Another great Gourmet Rosé is also Clos Cibonne Tradition as they have been producing oaked wine for decades. You can definitely taste the years of experience in this Cuvée! Clos Cibonne Tradition ages for 12 to 18 months in hundred-year-old "Foudres" before it gets bottled. You can even enjoy it with a lamb curry!
Château Roubine Lion & Dragon is aged for 6 months in oak barrels to create an intense and original Gourmet Rosé. Juicy and creamy yet, it keeps a beautiful freshness with a long-lasting finish! It is the perfect example of a Rosé that tastes fresh in its youth, and becomes more complex as it gets older. This Gourmet Rosé will stand up to lamb confit, duck or Roquefort Cheese.
The Bangerth Rosé Fumé is also unique of its kind. It is a 100% Pinot Noir Rosé vinified in Barrique. Therefore, you can taste the cherry flavors from the Pinot Noir but also the earthy vanilla tannins from the oak. It has more body than a white wine and is more vivid than a red wine! A good match for Summer Barbecues or winter dinners!

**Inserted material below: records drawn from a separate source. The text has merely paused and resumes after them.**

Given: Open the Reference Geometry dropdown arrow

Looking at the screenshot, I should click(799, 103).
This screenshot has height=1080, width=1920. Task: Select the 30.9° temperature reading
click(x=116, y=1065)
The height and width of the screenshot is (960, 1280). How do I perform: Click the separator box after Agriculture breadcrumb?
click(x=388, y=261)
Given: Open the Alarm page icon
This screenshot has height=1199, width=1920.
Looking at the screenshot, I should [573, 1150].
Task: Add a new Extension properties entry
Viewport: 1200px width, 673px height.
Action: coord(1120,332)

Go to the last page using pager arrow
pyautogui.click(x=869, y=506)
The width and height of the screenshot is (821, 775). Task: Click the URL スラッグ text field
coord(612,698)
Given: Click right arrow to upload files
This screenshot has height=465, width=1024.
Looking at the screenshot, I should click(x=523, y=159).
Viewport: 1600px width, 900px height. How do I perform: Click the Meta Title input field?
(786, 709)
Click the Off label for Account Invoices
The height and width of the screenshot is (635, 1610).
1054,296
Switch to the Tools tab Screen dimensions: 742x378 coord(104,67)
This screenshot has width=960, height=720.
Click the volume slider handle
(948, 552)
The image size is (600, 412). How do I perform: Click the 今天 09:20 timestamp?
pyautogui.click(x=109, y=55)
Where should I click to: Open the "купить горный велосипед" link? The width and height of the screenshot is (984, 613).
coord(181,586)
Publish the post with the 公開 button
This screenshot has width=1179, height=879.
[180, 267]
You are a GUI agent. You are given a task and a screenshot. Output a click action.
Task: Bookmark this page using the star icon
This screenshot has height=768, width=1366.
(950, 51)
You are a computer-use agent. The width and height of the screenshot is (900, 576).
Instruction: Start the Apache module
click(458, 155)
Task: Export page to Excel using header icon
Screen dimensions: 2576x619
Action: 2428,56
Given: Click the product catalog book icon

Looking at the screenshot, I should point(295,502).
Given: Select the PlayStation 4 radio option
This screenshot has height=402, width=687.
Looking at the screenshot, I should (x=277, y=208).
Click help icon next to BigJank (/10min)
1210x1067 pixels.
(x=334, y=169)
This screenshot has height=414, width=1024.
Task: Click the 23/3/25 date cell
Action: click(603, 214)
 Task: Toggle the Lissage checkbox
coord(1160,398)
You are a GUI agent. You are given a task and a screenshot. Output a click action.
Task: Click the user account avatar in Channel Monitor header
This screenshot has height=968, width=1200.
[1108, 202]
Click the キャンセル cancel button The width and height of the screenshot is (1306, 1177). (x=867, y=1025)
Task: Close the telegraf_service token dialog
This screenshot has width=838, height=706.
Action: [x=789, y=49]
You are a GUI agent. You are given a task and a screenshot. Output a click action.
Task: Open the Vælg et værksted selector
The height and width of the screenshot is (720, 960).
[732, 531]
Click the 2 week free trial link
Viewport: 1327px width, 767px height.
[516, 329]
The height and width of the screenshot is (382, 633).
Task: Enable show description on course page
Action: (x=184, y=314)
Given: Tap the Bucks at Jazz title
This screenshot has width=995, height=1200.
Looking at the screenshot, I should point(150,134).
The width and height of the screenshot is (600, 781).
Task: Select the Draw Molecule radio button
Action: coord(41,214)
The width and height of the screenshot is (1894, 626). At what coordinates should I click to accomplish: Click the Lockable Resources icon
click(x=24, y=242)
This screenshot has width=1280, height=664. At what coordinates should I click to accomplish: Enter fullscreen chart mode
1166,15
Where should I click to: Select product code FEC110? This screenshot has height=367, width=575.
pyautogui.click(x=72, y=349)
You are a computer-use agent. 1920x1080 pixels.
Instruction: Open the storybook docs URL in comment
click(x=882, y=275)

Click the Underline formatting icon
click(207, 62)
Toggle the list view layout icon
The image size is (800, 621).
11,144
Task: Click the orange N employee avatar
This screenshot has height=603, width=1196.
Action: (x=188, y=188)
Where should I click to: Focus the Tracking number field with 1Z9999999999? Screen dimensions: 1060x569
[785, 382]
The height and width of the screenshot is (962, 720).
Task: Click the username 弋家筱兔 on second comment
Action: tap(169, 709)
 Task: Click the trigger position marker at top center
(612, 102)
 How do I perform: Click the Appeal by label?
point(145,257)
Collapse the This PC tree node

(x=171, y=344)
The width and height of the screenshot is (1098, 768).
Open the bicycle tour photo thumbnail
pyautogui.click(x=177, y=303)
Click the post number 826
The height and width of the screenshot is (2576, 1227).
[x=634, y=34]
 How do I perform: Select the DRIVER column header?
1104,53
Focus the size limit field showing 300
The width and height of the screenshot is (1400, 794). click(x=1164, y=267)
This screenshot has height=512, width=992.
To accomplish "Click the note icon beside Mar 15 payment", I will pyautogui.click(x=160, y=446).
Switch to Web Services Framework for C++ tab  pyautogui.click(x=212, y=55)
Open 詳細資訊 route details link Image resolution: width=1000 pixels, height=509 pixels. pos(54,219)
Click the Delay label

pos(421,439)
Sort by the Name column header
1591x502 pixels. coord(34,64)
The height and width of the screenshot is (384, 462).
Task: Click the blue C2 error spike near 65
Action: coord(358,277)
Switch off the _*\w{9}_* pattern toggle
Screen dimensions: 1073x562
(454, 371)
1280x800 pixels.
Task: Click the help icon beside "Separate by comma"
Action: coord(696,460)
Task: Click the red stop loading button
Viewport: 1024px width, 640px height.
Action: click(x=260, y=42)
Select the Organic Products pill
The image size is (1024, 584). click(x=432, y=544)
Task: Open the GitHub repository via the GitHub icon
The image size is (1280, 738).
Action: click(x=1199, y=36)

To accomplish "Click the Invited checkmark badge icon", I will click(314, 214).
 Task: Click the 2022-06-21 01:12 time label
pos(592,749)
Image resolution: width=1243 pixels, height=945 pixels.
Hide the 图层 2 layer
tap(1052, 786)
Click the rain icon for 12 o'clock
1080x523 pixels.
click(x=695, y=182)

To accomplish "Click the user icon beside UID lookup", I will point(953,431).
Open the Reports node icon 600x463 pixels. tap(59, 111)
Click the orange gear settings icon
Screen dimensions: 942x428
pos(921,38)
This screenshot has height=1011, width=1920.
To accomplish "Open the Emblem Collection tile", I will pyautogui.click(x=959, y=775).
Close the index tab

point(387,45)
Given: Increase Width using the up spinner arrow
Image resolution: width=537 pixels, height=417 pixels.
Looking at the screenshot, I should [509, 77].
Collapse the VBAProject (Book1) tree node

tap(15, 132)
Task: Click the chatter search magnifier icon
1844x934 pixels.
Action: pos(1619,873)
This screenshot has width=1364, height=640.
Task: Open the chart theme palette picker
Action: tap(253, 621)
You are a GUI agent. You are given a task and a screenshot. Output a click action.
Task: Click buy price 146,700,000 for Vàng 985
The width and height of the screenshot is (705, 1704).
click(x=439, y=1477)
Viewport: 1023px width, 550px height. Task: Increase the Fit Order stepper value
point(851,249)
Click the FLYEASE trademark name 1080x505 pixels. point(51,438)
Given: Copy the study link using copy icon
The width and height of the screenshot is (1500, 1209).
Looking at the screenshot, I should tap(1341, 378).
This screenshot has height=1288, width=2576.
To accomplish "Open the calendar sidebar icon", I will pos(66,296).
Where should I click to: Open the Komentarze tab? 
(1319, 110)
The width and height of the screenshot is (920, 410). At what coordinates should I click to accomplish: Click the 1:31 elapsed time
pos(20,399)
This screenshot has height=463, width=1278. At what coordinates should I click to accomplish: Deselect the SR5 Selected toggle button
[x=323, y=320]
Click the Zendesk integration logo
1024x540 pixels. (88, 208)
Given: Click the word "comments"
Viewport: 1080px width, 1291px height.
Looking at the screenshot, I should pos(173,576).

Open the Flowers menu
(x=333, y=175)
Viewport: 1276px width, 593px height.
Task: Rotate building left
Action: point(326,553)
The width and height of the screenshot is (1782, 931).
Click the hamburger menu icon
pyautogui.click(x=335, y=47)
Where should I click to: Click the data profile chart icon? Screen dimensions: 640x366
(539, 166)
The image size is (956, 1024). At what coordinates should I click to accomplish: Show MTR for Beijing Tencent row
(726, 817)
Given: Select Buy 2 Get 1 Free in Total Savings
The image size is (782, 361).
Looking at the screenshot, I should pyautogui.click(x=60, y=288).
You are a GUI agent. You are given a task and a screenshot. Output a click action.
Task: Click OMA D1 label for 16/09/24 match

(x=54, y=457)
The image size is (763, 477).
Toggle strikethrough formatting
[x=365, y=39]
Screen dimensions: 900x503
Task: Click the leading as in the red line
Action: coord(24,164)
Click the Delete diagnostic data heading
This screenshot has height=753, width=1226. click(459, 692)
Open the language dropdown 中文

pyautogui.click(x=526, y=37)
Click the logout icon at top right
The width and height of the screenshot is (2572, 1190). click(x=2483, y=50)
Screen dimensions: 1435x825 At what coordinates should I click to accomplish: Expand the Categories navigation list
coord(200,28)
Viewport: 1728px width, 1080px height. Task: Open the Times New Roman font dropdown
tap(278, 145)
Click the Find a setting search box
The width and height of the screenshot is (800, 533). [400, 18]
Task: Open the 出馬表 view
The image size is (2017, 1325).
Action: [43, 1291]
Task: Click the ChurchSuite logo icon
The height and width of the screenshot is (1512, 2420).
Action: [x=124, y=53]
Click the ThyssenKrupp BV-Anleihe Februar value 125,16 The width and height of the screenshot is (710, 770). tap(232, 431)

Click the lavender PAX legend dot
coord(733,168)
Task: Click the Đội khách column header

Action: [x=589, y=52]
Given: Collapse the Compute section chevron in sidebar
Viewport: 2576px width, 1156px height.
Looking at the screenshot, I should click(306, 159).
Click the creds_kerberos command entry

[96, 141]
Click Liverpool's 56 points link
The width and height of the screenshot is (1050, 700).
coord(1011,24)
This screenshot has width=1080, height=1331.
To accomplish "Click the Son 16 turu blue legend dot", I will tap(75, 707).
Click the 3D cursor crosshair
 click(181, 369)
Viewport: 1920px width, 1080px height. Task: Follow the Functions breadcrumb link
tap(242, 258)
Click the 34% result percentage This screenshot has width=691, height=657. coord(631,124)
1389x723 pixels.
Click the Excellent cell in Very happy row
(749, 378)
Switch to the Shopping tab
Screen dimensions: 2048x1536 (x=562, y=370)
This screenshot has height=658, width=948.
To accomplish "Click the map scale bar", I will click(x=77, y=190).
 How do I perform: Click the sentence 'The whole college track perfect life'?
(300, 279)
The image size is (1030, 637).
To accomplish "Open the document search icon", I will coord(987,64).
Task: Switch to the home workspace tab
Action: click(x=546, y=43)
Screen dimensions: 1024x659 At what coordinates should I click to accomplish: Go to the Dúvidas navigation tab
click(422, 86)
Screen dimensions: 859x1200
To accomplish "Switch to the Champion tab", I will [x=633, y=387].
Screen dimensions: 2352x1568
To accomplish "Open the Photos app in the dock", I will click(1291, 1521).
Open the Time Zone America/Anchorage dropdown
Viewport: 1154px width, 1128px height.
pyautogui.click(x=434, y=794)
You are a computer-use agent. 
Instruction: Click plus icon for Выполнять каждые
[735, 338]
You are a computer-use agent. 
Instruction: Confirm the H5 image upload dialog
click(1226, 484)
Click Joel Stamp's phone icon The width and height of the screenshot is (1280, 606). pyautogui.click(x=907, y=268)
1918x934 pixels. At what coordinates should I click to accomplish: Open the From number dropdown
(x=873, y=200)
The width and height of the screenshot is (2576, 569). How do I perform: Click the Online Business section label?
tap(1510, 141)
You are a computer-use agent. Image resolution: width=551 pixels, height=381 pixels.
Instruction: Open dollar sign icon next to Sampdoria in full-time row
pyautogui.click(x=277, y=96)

Last but not least: Bobal Rosé from Bodegas Gratias. A part of the fermentation for this unique Rosé happens in oak barrels and ages then 3 months on its lees. The typical aromas of the Bobal grapes balance deliciously with light and harmonic tannins. Very food-friendly but also worth a try on its own!
To conclude and if you only had one thing to remember from this blog article: Rosé goes far beyond its summer drink image! Rosé is not a seasonal, it’s all the time and everywhere! From Pool Rosés to Barrique Rosés, there is something for everyone and every occasion!